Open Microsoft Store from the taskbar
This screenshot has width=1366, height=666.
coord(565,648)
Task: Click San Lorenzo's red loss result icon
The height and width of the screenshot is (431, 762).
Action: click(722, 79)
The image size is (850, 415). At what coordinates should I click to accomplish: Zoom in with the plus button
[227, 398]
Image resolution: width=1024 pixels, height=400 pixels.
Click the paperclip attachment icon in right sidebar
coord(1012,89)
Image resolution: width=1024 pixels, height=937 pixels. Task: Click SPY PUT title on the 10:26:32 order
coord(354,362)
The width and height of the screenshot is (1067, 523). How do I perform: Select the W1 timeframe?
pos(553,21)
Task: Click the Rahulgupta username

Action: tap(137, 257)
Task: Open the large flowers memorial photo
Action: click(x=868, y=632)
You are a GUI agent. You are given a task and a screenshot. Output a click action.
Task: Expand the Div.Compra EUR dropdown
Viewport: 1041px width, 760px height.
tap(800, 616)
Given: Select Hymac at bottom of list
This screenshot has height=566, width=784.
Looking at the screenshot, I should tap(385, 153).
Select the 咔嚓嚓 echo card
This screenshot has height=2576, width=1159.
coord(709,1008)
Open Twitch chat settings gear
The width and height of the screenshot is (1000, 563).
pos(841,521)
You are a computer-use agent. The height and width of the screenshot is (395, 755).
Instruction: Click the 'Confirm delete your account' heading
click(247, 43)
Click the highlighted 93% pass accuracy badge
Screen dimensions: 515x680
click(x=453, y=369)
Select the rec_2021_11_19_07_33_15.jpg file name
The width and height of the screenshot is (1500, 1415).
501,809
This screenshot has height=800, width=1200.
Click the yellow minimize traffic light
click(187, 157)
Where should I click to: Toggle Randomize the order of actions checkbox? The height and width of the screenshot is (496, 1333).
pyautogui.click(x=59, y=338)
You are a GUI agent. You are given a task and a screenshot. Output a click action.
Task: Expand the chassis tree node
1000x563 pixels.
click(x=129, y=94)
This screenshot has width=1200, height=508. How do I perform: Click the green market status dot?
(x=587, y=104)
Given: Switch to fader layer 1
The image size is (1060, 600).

************

## YOUR OBJECTIVE:
Select the lines from the entries that include the word "Expand".

## OUTPUT BELOW:
Task: Expand the Div.Compra EUR dropdown
Task: Expand the chassis tree node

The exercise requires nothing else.